Representantes do setor de energia se reúnem nesta segunda-feira (23), às 9h, no Rio de Janeiro, para discutir os impactos do conflito no Oriente Médio no mercado brasileiro.
O Instituto Brasileiro do Petróleo e Gás acompanha a situação, avaliando riscos e oportunidades diante da alta de 15% no preço do petróleo na última semana.
O fechamento do Estreito de Omuz pelo Irã e a dependência do Brasil de petróleo importado preocupam o setor.
Reação do mercado e riscos para o Brasil
O conflito no Oriente Médio, intensificado após ataque dos Estados Unidos a instalações nucleares iranianas no sábado (21), já provocou uma elevação de 15% no preço do petróleo. A resposta do Irã, com o fechamento do Estreito de Omuz — rota marítima por onde passa cerca de 30% do petróleo mundial —, acirrou ainda mais a incerteza no setor.
Apesar de ser um grande exportador, o Brasil depende do petróleo do Oriente Médio, especialmente para produzir querosene de aviação (QAV) e diesel. Segundo um técnico do setor, “o petróleo do Irã e da Arábia Saudita é mais leve que o nosso, tem menos custo para refino.
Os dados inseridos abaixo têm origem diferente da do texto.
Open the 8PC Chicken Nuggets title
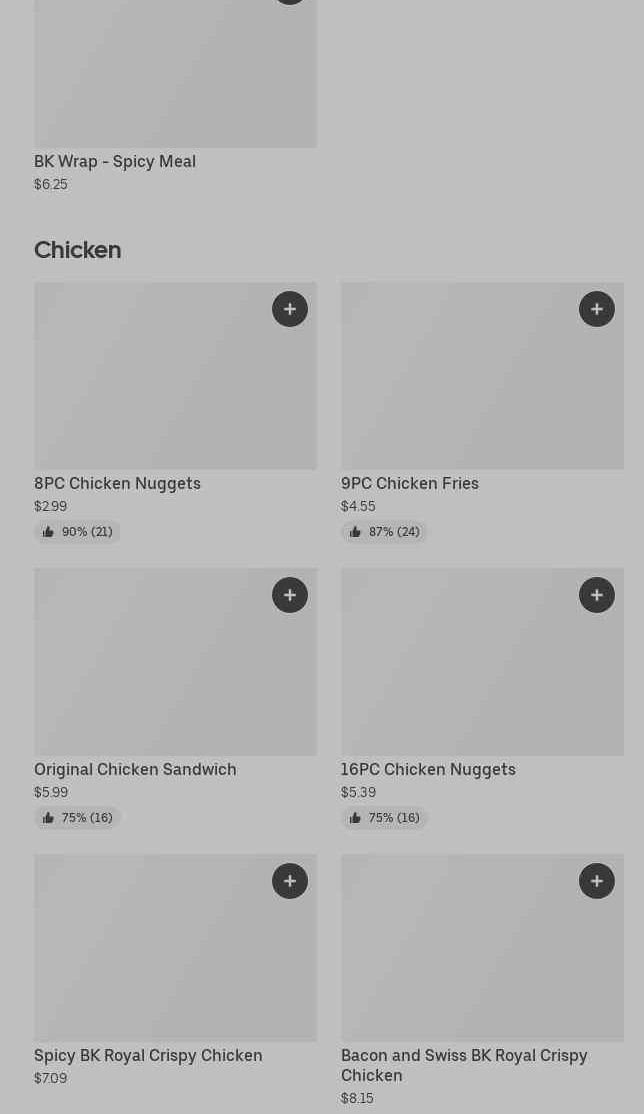 (117, 483)
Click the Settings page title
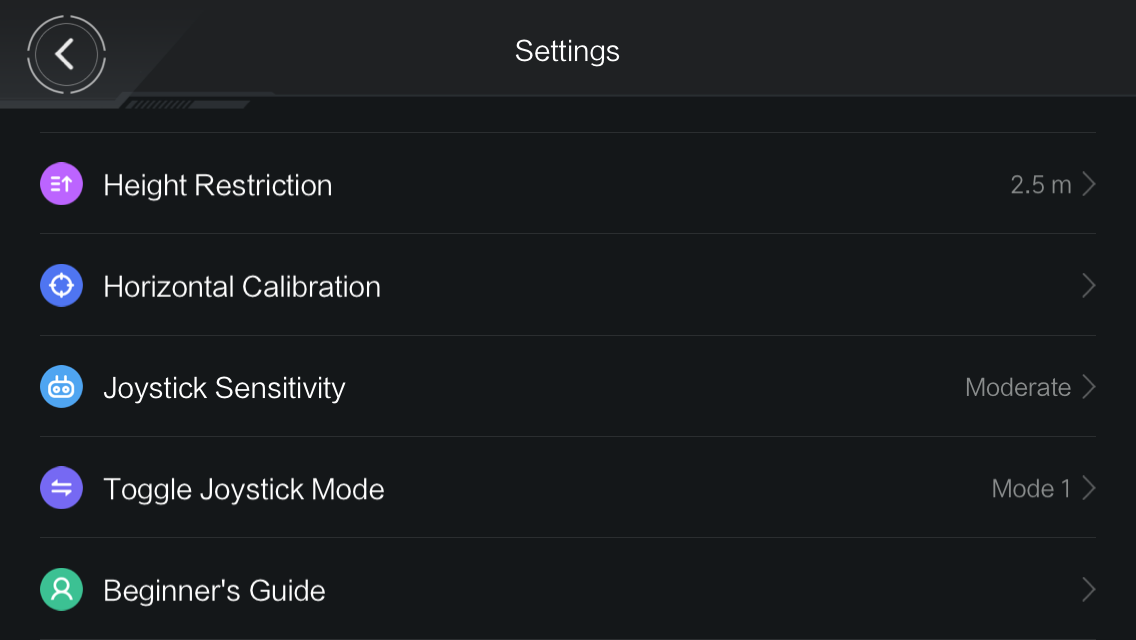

Se o conflito seguir, poderá haver um desequilíbrio na produção e nos estoques. Tem uma refinaria no Rio de Janeiro que só usa petróleo árabe”.
Como alternativa, há opções de abastecimento na Nigéria e na Guiné Equatorial, mas a mudança pode impactar custos e logística. Estatísticas da Agência Nacional de Petróleo (ANP) indicam que o Brasil exporta 30% de sua produção, percentual que pode mudar caso o conflito se agrave, afetando a formação de preços e pressionando a inflação.
Oportunidades e perspectivas para o setor
Apesar dos riscos, analistas veem oportunidades para o Brasil. “Se os países árabes não conseguirem escoar sua produção pelo fechamento de canais e rotas marítimas, China e Índia, grandes consumidores, terão que buscar em outros lugares. E nós somos uma opção”, afirma um especialista.
O ambiente de instabilidade internacional tem chamado a atenção de empresas estrangeiras para o Brasil como destino seguro para investimentos. No leilão da ANP em 17 de abril, companhias globais superaram expectativas ao arrematar blocos na Bacia da Foz do Amazonas, gerando R$ 844 milhões aos cofres públicos. Foram repassados 19 dos 47 blocos ofertados, mesmo diante de desafios ambientais para licenciamento.
“O tom hoje mudou. As empresas não querem só garantia de rentabilidade. Elas querem segurança para os investimentos. O Brasil está longe de qualquer conflito global. Precisamos aproveitar esse momento”, destacou um técnico do setor.